## [TASK INSTRUCTIONS]
For the entries below, how many lines contain the word "size"? Reply with the number and nothing else.

[Opening DATA PROVIDED section]

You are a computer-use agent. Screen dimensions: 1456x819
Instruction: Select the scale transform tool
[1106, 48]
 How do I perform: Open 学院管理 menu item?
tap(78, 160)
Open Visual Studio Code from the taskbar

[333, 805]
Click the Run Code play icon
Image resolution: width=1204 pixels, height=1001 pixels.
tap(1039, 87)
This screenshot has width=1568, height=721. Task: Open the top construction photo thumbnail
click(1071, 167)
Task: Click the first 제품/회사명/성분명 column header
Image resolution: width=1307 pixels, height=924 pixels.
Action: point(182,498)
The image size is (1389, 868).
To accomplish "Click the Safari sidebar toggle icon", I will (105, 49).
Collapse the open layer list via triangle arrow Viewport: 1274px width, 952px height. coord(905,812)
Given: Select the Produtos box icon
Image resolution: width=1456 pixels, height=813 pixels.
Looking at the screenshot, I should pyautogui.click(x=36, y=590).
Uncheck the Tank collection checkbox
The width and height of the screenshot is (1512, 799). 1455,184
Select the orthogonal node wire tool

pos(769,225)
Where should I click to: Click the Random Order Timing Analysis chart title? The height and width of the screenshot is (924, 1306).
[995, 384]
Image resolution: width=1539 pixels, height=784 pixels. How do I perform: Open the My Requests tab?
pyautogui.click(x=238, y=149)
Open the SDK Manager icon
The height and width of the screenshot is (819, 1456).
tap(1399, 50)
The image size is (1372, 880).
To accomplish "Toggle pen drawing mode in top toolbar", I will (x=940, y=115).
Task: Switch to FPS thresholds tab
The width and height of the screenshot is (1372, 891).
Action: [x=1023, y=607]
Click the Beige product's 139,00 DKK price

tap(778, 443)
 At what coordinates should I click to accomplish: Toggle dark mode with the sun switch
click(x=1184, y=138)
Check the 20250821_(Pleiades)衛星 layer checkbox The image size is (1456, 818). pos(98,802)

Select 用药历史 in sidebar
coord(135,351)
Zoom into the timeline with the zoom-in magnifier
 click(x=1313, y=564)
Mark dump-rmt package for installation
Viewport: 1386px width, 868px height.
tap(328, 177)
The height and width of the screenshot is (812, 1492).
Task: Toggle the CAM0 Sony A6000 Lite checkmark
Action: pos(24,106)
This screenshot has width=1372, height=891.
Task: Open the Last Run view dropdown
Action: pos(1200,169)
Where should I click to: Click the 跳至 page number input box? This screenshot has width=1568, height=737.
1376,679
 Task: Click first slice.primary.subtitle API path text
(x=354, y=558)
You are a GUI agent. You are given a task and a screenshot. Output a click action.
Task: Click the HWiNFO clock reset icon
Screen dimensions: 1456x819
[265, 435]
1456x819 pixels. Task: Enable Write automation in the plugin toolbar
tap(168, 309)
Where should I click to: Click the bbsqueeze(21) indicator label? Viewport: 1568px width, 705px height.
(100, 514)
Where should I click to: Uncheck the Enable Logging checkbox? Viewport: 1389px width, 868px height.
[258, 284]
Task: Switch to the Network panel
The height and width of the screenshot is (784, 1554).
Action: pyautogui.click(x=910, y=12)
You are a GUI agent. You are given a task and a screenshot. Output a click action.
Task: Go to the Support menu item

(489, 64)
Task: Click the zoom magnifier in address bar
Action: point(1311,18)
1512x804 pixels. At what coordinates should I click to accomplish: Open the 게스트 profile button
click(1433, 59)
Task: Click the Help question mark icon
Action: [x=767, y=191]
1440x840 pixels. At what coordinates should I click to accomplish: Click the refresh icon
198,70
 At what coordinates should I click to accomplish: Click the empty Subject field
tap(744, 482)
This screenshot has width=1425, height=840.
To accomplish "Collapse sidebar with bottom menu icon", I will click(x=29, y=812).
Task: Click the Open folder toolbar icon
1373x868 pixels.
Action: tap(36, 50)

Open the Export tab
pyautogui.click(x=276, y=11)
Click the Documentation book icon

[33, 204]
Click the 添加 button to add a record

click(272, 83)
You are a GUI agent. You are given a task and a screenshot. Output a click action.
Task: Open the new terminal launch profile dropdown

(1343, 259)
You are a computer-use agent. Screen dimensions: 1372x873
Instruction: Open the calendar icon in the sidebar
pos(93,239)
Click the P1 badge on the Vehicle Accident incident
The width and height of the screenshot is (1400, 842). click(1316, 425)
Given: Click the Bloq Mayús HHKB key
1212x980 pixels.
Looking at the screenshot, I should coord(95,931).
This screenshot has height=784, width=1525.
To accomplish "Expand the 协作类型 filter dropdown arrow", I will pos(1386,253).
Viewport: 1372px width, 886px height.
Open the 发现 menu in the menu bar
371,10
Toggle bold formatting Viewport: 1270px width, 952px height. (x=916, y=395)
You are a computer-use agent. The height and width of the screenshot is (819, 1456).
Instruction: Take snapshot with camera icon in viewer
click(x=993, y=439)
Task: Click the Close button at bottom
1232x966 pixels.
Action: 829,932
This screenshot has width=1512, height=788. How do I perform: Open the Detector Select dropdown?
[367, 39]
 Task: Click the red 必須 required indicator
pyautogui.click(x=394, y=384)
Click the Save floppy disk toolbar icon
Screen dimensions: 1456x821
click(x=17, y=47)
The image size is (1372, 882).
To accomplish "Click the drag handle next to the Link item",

[Closing DATA PROVIDED section]

## [RESULT FOR THIS EXERCISE]
4